Our data suggest that Notch coordinates two distinct roles during the window of uterine receptivity. Initially, Notch1 mediates a survival signal in the endometrium in response to ovarian and embryonic hormones. As decidualization progresses, Notch1 is down-regulated to allow stromal cells to differentiate into the decidual phenotype. The pattern we observed is consistent with an initial burst of Notch1 activity during the early phase of decidualization, followed by down-regulation of Notch1 protein (presumably via Numb and Deltex1) and a shift from Δ- to Jagged-mediated Notch signaling.
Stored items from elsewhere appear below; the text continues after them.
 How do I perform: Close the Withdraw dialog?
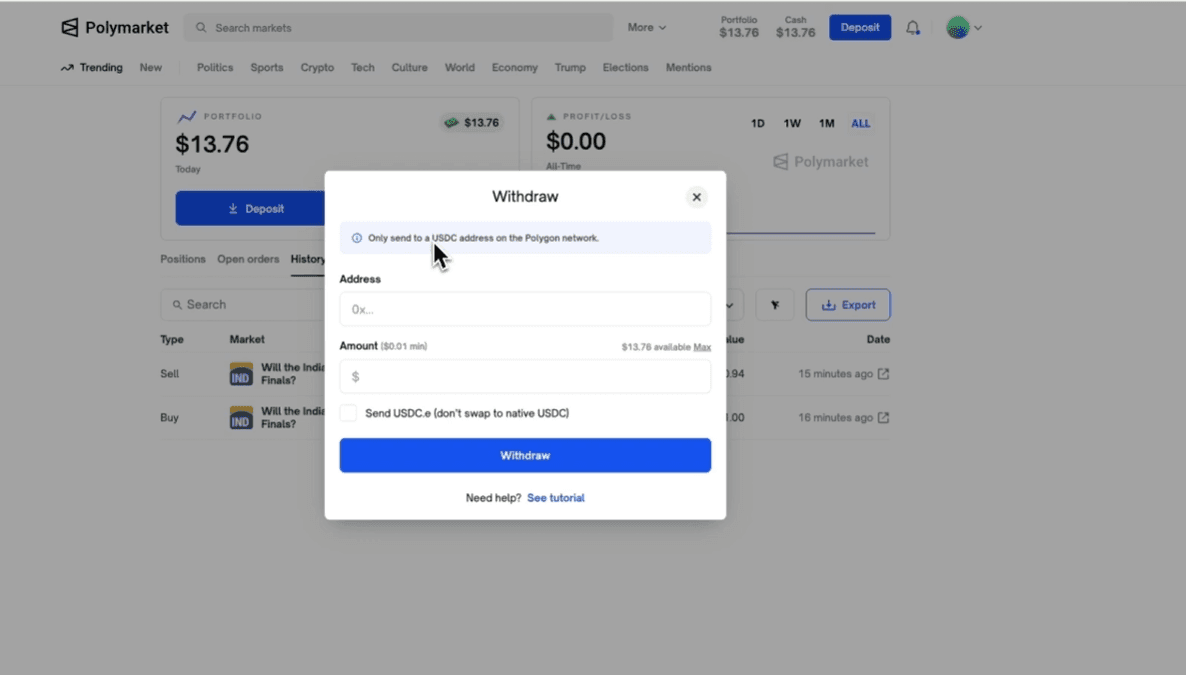696,197
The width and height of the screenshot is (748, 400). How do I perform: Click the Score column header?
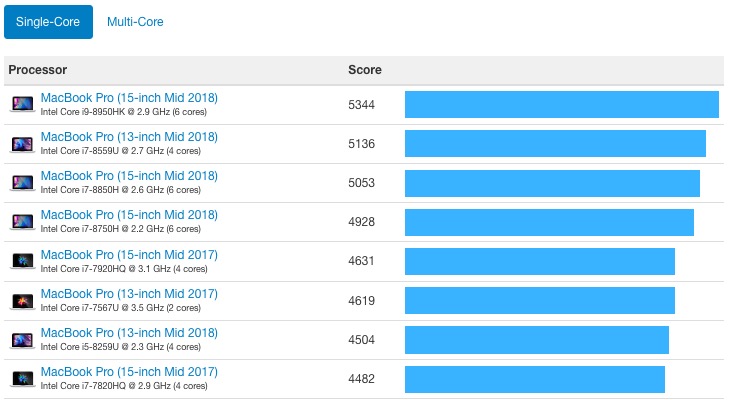(x=364, y=70)
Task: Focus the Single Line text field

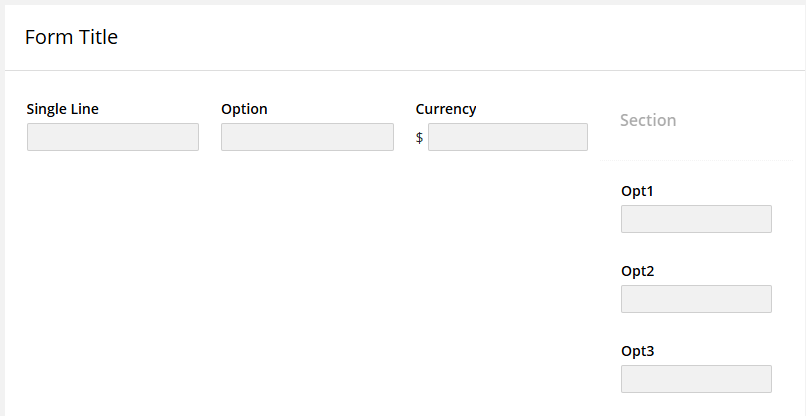Action: tap(113, 137)
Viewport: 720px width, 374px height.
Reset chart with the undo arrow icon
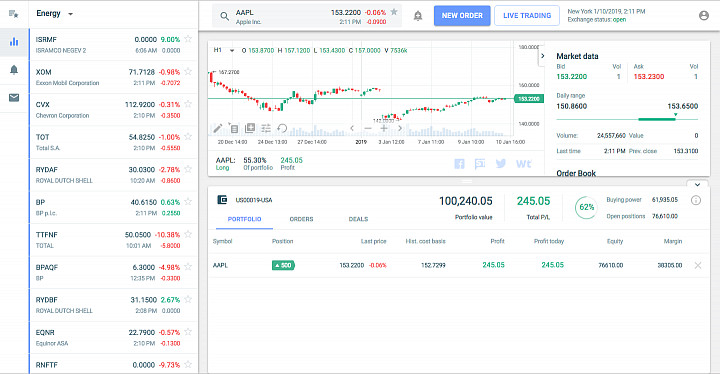pyautogui.click(x=282, y=128)
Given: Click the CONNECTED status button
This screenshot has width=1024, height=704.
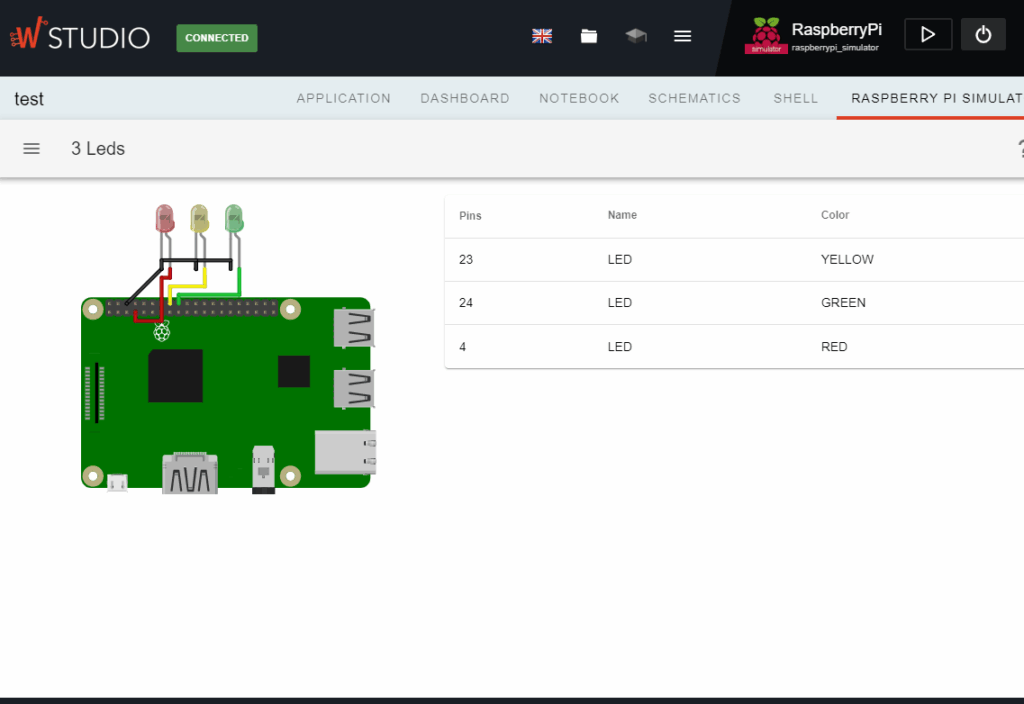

Notch signaling is notoriously complex and exquisitely dosage dependent. Our data suggest that Notch signal strength is tightly modulated by hormonal levels during decidualization. Levels must increase and subsequently decrease in a precisely timed manner for physiological decidualization to occur.

During decidualization, low expression of Notch1 is correlated with an up-regulation of Notch inhibitor Numb. The endocytic adaptor protein Numb acts as a Notch inhibitor by internalizing Notch1 into endosomal vesicles and directing it toward recycling or degradation (40). Notch1-IC has been shown to suppress the expression of Numb (32). Numb has been shown to act as a tumor suppressor (41), and Numb expression is inversely correlated to breast cancer prognosis; high levels of Numb correlate with good prognosis, lower levels with poor prognosis (42). Numb expression increased significantly during decidualization, which would suggest a physiological, the role for Numb as a tumor suppressor that prevents excessive, runaway activation of Notch1 that may lead to uncontrolled proliferation. Numb also coordinates the activation and biological competency of other cell cycle regulators, such as p53 (41). Numb recruits components of the ubiquitination machinery to the Notch receptor to facilitate Notch1 ubiquitination at the membrane, which in turn promotes Notch degradation, circumventing its nuclear translocation and downstream target gene activation. We have previously shown that decidualization in the baboon is accompanied by an increase in ubiquitin conjugates (43), which could promote Notch receptor turnover. Additionally, ligand cis-inhibition has been proposed to inhibit Notch during keratinocyte differentiation (44). Concomitantly, Notch inhibition maintains a population of stem cells for differentiation. A similar process could also occur in the uterus. It is also interesting to note that when Notch1 protein is decreased after decidualization, genes involved in Notch activation are up-regulated, implying a built-in feedback machinery on steady-state Notch levels or an important role for low-level, Jagged-mediated Notch signaling that may differ from that of high-level, Δ-mediated Notch signaling during early decidualization.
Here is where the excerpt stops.